Ability of HIV-1–infected macrophages to stimulate HIV-1–specific CTLs

We further analyzed the cytokine production from the HLA-B*5101-restricted CTL clones after having stimulated them with either HIV-1–infected CD4+ T cells or HIV-1–infected macrophages. IFN-γ–, MIP-1β–, or TNF-α–producing CTL clones were much more detectable after the clones had been stimulated with HIV-1 chimera virus-infected macrophages than after stimulation with HIV-1 chimera virus-infected CD4+ T cells (Figure 4A-B). We considered p24 cells to be HIV-1–uninfected cells because only p24+ cells showed down-regulation of CD4 (data not shown). HIV-1–infected cells might exist in p24 cells, but they should express very low level of HIV-1 proteins and can hardly stimulate HIV-1–specific CTLs. Therefore we counted p24+ cells as HIV-1–infected cells.
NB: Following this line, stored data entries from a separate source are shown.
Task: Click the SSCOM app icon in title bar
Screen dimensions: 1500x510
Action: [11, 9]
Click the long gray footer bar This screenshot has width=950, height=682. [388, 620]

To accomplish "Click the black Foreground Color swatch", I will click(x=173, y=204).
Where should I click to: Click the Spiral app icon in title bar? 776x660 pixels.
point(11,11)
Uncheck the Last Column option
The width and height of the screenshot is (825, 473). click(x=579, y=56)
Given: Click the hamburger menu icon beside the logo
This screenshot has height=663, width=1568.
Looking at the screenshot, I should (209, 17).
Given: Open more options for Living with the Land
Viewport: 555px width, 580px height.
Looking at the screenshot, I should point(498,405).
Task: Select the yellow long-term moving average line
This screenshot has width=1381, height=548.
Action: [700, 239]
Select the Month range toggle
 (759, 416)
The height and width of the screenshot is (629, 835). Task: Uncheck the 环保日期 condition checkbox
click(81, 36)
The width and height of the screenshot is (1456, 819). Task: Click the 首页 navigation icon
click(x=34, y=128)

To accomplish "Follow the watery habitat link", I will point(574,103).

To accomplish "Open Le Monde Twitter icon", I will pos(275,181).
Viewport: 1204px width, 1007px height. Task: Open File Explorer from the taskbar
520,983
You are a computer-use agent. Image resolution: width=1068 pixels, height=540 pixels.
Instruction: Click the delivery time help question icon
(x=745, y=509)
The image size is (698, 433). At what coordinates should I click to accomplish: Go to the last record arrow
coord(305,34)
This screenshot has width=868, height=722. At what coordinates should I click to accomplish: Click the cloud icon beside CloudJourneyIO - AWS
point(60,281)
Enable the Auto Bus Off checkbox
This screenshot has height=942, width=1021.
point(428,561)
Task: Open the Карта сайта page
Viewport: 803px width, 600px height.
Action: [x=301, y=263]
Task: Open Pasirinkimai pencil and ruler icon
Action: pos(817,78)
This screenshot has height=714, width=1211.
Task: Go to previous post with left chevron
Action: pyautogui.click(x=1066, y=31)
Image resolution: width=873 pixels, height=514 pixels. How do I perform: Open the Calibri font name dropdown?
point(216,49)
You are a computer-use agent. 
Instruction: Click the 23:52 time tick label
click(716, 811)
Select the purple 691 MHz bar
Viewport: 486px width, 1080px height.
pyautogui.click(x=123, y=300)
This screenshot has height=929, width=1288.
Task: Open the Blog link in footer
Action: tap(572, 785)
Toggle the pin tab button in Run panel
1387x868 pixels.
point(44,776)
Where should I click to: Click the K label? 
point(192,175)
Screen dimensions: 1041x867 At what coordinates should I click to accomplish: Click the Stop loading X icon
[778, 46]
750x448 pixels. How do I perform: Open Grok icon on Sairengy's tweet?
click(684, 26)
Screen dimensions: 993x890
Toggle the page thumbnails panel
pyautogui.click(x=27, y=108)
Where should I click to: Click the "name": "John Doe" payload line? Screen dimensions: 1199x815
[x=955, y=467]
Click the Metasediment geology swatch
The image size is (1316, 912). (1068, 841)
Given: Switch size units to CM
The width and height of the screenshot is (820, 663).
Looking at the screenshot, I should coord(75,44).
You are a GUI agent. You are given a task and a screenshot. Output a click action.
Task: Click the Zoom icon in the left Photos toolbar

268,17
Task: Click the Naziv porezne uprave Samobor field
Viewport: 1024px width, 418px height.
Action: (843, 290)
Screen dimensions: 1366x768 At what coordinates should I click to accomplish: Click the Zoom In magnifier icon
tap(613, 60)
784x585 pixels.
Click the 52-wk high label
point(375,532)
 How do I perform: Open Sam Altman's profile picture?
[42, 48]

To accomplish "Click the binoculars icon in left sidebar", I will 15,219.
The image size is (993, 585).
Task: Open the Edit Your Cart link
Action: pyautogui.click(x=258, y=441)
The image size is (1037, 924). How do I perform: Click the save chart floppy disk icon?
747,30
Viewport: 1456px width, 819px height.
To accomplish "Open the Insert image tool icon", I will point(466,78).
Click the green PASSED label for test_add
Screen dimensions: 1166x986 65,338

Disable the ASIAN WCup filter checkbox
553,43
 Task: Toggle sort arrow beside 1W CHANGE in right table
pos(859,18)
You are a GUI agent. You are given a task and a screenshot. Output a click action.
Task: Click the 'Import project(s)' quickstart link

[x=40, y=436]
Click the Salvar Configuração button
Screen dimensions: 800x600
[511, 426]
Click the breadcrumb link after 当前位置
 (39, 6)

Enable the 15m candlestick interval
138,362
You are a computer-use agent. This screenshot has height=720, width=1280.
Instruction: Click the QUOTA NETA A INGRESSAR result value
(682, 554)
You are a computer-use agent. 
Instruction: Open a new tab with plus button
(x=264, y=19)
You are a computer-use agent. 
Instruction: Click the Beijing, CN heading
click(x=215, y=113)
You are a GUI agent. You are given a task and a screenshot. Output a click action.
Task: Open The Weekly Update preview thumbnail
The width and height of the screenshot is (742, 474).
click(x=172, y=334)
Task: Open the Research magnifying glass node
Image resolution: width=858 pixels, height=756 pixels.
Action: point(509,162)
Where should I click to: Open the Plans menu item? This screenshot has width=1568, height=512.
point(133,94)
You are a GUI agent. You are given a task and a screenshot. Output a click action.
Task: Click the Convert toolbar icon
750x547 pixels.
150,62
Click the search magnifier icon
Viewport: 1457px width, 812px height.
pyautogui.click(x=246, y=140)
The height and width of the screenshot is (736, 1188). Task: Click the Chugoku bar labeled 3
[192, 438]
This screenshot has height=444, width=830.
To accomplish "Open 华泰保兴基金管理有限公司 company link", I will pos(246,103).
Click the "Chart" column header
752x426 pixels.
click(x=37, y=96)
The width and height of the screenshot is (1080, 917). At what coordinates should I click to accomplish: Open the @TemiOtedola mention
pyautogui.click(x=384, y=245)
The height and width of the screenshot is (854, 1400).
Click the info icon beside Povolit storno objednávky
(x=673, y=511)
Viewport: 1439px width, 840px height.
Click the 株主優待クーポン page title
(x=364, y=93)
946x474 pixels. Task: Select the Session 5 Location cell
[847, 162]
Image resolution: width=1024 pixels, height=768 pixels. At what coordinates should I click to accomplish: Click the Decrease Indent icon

Frequencies of Pol283-8-340 CTL clones producing at least one cytokine were 69.6% and 72.5%, after the clones had been stimulated with JRFLNL-432 Nef-infected and JRFLNL-M20A Nef-infected macrophages, respectively, whereas they were 29.7% and 43.8% after stimulation with JRFLNL-432 Nef-infected and JRFLNL-M20A Nef-infected CD4+ T cells, respectively. HIV-1–specific CTL clones stimulated with HIV-1–infected CD4+ T cells predominantly produced a single or 2 cytokines, whereas cells producing 3 cytokines were more frequently found among those stimulated with HIV-1–infected macrophages (Figure 4B). Similar results were found for other CTL clones tested (Figure 4A). These results suggest that HIV-1–infected macrophages can stimulate HIV-1–specific CD8+ T cells more strongly than HIV-1–infected CD4+ T cells in vivo.

Figure 4

Ability of HIV-1–infected CD4+ T cells and HIV-1–infected macrophages to stimulate cytokine production by HIV-1–specific CTLs. Cultured CD4+ T cells and macrophages were infected with JRFLNL-432 Nef or JRFLNL-M20A Nef. JRFLNL-432 Nef-infected macrophages (22.7% p24 antigen-positive) and CD4+ T cells (19.9% p24 antigen-positive), as well as JRFLNL-M20A Nef-infected macrophages (21.5% p24 antigen-positive) and CD4+ T cells (22.4% p24 antigen-positive) were used to stimulate 3 HLA-B*5101-restricted CTL clones at an effector-stimulator (E/S) ratio of 1:4. (A) The frequency of cells expressing each cytokine is shown as a percentage of the total number of CD8+ cells. (B) The frequency of cells expressing these cytokines among total cytokine-producing cells is also shown in this pie chart.

Figure 4

Ability of HIV-1–infected CD4+ T cells and HIV-1–infected macrophages to stimulate cytokine production by HIV-1–specific CTLs. Cultured CD4+ T cells and macrophages were infected with JRFLNL-432 Nef or JRFLNL-M20A Nef. JRFLNL-432 Nef-infected macrophages (22.7% p24 antigen-positive) and CD4+ T cells (19.9% p24 antigen-positive), as well as JRFLNL-M20A Nef-infected macrophages (21.5% p24 antigen-positive) and CD4+ T cells (22.4% p24 antigen-positive) were used to stimulate 3 HLA-B*5101-restricted CTL clones at an effector-stimulator (E/S) ratio of 1:4. (A) The frequency of cells expressing each cytokine is shown as a percentage of the total number of CD8+ cells. (B) The frequency of cells expressing these cytokines among total cytokine-producing cells is also shown in this pie chart.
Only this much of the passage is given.